## Begin Record set
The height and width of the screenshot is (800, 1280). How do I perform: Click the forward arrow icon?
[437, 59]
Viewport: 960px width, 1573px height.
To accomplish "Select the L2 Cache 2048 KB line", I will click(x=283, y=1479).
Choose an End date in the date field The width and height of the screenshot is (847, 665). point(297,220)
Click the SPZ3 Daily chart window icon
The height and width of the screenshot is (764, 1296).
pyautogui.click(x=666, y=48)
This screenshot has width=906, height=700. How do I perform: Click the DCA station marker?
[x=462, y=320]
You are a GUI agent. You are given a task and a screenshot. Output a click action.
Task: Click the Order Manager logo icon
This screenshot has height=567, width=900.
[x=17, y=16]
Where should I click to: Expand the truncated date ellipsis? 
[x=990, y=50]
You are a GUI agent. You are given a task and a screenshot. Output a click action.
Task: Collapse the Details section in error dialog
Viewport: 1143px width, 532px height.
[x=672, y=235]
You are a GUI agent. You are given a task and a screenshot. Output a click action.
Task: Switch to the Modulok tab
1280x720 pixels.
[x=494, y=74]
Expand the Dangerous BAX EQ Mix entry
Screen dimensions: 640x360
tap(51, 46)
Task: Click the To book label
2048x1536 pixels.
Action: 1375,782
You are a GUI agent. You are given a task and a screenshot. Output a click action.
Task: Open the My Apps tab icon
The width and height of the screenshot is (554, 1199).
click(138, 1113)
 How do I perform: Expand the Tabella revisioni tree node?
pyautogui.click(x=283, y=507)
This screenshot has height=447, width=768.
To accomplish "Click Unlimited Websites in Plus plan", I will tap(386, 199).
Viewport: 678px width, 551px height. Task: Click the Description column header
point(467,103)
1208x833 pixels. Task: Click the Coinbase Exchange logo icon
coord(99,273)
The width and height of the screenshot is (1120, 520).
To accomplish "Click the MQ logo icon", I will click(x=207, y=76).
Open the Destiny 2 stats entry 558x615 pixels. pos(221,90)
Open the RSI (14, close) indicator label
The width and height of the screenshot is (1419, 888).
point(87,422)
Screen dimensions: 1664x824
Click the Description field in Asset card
## End Record set
== Task instructions ==
Format the lines starting with the first line of the rows and going on through the line containing "will click(x=283, y=1479)." as a JSON list of strings, one string per line, leaving out any blank lines.

== Task output ==
[
  "The height and width of the screenshot is (800, 1280). How do I perform: Click the forward arrow icon?",
  "[437, 59]",
  "Viewport: 960px width, 1573px height.",
  "To accomplish \"Select the L2 Cache 2048 KB line\", I will click(x=283, y=1479)."
]